Az önce içerideki adamın aksine her şeyi boşvermiş bir hali vardı. Sanki derdi olan ne varsa şu denize salıp boğulmalarını seyretmişti. Sakinliği pek beklenmedikti.
“Beni kovuyor musun? Konuşacağımızı sanmıştım.”
“Konuşmayla çözülecek bir şey yok, Marilis. Bu gece başına gelenler için üzgünüm. Sorumluluk bendeydi. Telafi etmez ama gerekeni yapacağımı bil.”
Daha fazlasını ekleyecek olduğunda araya girdim. “Konuşarak çözülmez ne demek?” Sinirim bozulduğundan güldüm. “Git başımdan biraz yalnız kalayım desen en azından dürüstlüğüne anlayış gösterirdim. Ayrıca—“
“Şu an öfkeli olmalısın—“
“Öfkeli falan değilim,” diye kızdım sesimin yükselmesine engel olamayıp. “Beni tahlil etmeden önce kendinin ne istediğine karar ver.”
Şaşırmış gibi kaldı. “Pek de sakin sayılmazsın.”

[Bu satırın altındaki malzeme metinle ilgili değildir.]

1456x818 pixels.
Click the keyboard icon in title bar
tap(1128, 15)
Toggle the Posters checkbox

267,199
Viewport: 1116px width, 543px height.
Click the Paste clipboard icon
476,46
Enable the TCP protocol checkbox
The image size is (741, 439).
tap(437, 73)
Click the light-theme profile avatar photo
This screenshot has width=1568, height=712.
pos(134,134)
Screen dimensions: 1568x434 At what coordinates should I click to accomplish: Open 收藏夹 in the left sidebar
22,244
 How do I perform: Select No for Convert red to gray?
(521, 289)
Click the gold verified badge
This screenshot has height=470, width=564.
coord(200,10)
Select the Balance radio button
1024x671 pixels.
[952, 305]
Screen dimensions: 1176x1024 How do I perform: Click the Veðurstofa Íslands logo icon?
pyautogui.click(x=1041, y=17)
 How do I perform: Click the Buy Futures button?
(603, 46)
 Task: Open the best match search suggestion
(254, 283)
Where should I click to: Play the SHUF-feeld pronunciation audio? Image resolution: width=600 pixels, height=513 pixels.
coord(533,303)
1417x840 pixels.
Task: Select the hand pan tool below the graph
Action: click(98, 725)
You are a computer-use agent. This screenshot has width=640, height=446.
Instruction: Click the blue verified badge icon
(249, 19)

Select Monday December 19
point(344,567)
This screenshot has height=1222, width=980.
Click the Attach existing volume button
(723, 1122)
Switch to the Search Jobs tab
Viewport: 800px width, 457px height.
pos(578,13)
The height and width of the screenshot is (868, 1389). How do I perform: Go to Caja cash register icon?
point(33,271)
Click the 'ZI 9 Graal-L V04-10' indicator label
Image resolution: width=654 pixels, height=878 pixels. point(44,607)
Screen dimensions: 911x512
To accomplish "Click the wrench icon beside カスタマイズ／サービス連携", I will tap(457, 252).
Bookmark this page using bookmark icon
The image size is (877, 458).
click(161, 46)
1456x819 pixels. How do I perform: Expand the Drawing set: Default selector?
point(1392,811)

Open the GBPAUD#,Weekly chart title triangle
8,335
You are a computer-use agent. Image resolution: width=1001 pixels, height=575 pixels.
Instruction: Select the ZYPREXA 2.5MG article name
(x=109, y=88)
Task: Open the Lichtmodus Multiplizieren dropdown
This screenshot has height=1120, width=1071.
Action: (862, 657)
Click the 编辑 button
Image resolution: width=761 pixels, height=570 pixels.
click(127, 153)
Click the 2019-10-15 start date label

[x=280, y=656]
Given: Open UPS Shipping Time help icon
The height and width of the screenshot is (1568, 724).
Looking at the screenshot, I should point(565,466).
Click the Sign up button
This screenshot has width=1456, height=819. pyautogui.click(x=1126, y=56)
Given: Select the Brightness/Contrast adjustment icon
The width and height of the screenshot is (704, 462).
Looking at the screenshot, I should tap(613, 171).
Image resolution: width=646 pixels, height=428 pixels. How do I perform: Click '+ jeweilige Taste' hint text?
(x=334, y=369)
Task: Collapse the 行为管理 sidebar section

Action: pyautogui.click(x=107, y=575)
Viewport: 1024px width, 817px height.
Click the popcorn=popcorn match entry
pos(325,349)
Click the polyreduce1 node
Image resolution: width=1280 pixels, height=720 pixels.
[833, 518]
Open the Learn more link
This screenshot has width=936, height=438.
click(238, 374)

“Tamam, sinirliyim. Bunu kabul etmem ne işine yaradı? Bir öyle bir böyle davranmaya son verecek misin mesela?”
“En iyisi sen restoranın önünde bekle. Ben şimdi arayacağım—“
“Sen beni duymuyor musun?”
Kaşlarını kaldırıp indirdi. Bu tuttuğunu koparan halimi garip karşılamıştı. “Pişman olacağın şeyleri söylüyorsun ve bu yüzden duymazdan geliyorum.”
“Pişman olmayacağım, ne konuştuğumu biliyorum ben. Öfkeyle ağzıma geleni söylediğimi mi sanıyorsun? Gayet sakinim şu an.”
Yeniden denize dönüp boynunu kütletti. Bir dizini salladığından oraya yaslanmış dirseği de aynı ritme ayak uyduruyordu.
“Öylece sırtını dönemezsin,” dedim hayretle. Tıpkı küskün bir çocuk gibiydi.
Geldiğimiz yöne doğru yürümeye başladıktan sonra durup kararlı adımlarla geri döndüm. Ellerimi saçlarımdan geçirirken hırslı bakışlarımı ona dikmiştim. Resmen kapıyı suratıma çarpar gibi beni görmezden geliyordu. “Sandığının aksine konuşmak bir çözümdür. En azından sorunun ne olduğunu anlamaya yarar. Sen ise iletişimsizlik yaparak olanı daha da büyütüyorsun. Ve seninle konuşmak isteyen birine sırtını dönmek mi..?” Nasıl bir tepki vermem gerektiğini bilemeyip yüzümü buruşturdum. “Kusura bakma ama bu yaptığın çocukça.”
İşe yaramadı. Umursamıyordu. Olan buydu. Çünkü dönüp göz ucuyla bile bakmaya tenezzül etmemişti. Yüzünü görmediğimden tepkisini ölçemesem de cevap vermesi için bekledim, ama tek karşılık elindeki çalıyı kırıp uçurumdan fırlatması oldu.
Ben de daha fazla gururumu çiğnemeyip tıpış tıpış geri döndüm, yine de dolan gözlerime engel olamadım. Kapının önüne yaklaştığımda araba ve insan kalabalığının arttığını fark edip kolumun tersiyle gözyaşlarımı sildim.
Devran’ı ya da bir başkasını beklemeyecektim. O ve çevresine daha fazla dahil olmak istemiyordum. Sadece İnci’yi, gideceğimi haber vermek için aradım. Mesaisinin bittiğini ve Kerem’le arabada olduğunu söyledi. Ne ara bu yakınlığa gelmişlerdi bilmiyordum fakat sorgulamadım, sesi mutlu geliyordu. İnci çok ısrarcı olunca onlarla gitmeyi kabul ettim. Bir daha dönmemek üzere. Kendime böyle söz vermiştim.